**WHAT TO WORK ON:** Hand back, word for word, the lines from the one containing "Task: Select the 'Lenh co tran...' segment" to the end of the records, both included, and leave out pictures.

Records drawn from a dataset:
* * * * * * * * *

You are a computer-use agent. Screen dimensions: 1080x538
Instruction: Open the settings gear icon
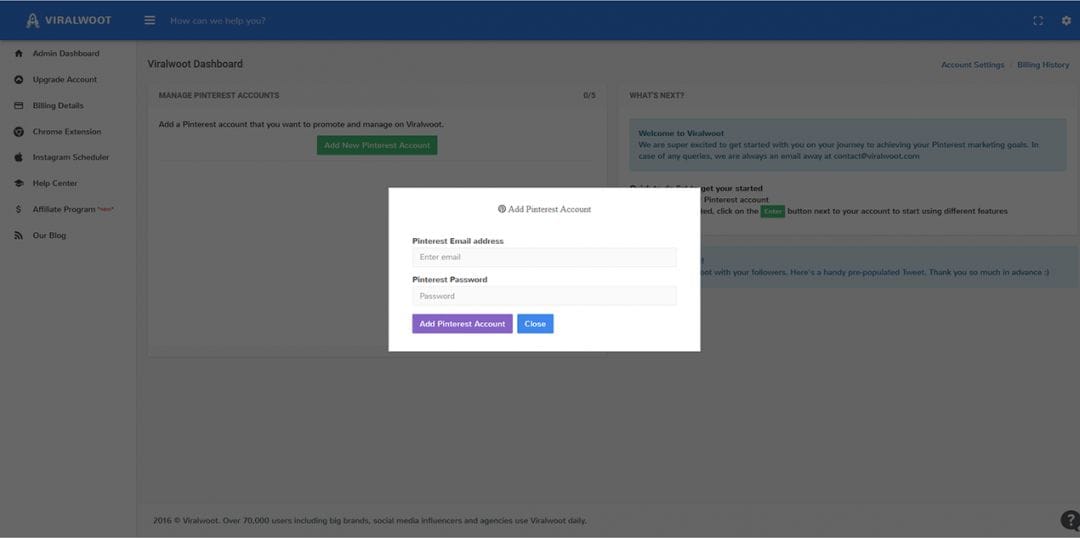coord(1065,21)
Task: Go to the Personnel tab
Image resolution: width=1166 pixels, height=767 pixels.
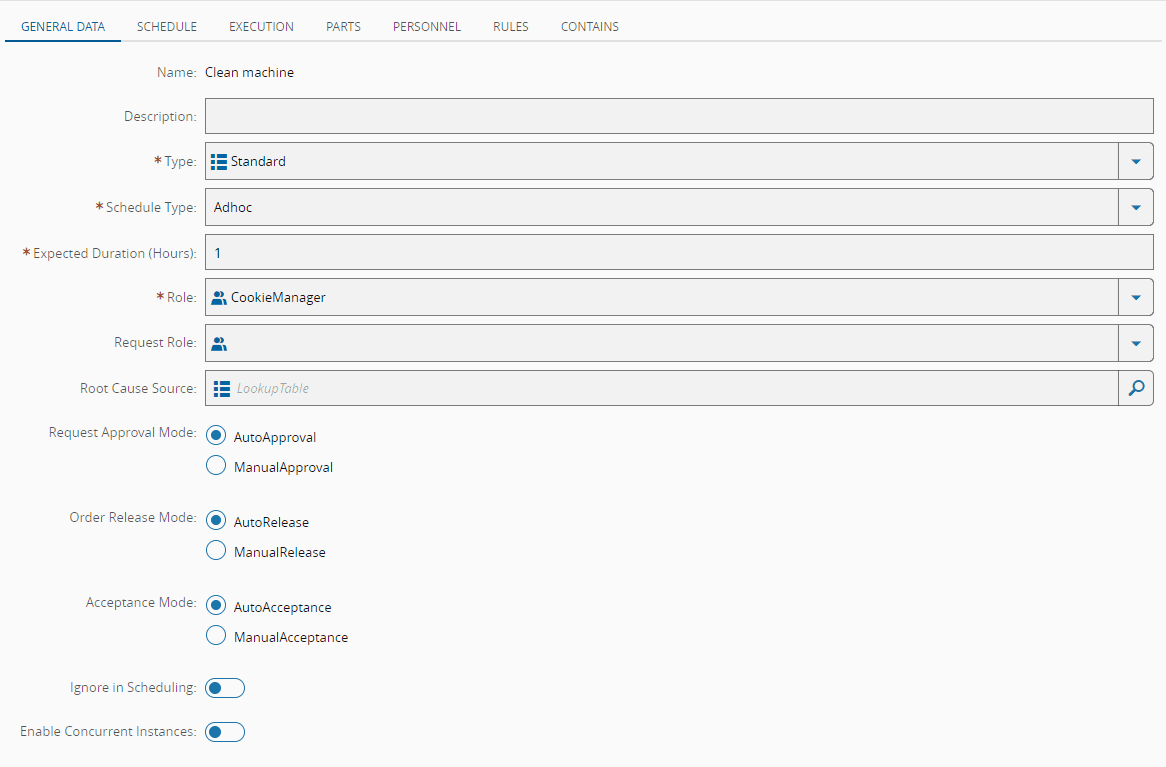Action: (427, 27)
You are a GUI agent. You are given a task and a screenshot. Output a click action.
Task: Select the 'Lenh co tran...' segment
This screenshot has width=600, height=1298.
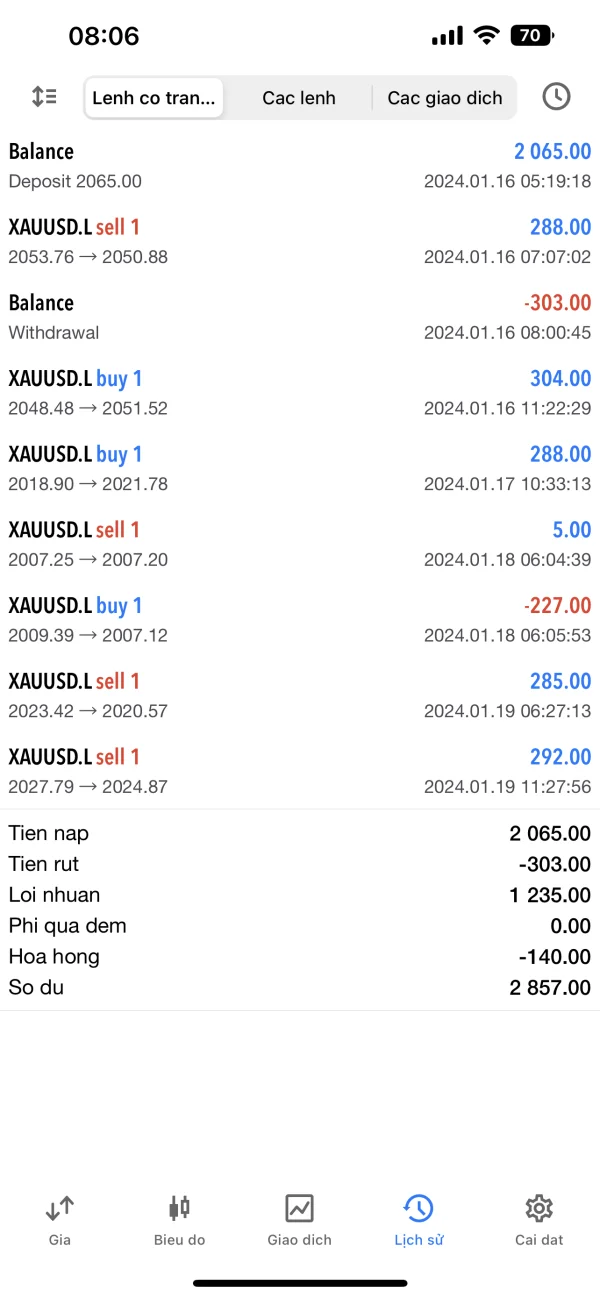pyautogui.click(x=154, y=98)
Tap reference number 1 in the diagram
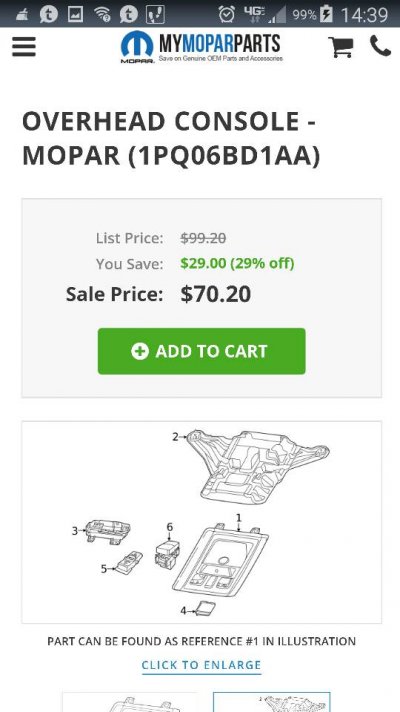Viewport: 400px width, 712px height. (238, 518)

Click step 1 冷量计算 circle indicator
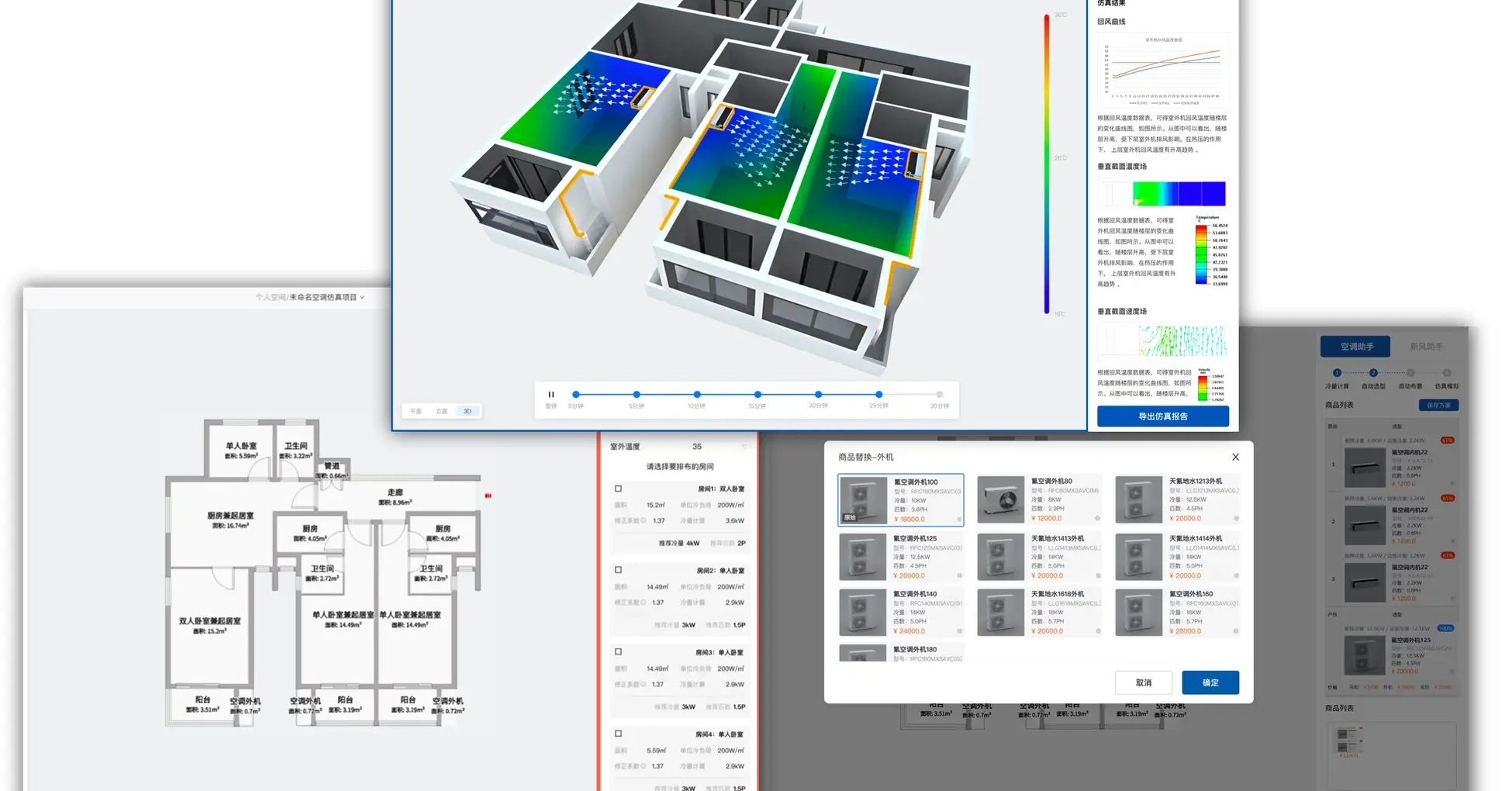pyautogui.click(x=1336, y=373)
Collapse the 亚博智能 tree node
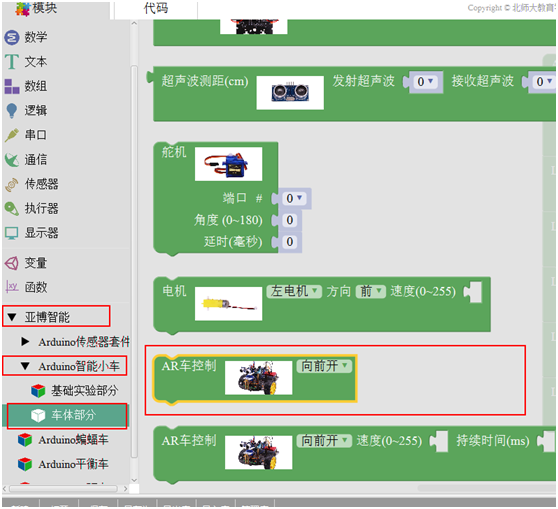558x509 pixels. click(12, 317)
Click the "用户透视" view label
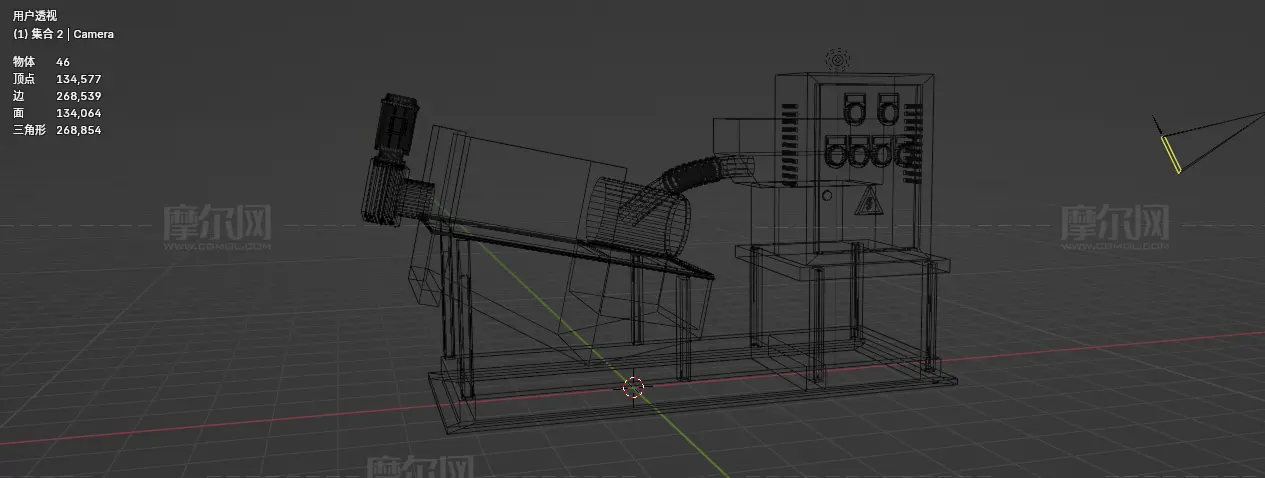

* * * * * * * * *

**TASK SOLUTION:**
Task: Select the 'Lenh co tran...' segment
This screenshot has width=600, height=1298.
pyautogui.click(x=154, y=98)
Tap reference number 1 in the diagram
Viewport: 400px width, 712px height. (238, 518)

Click step 1 冷量计算 circle indicator
pyautogui.click(x=1336, y=373)
Collapse the 亚博智能 tree node
558x509 pixels. click(12, 317)
Click the "用户透视" view label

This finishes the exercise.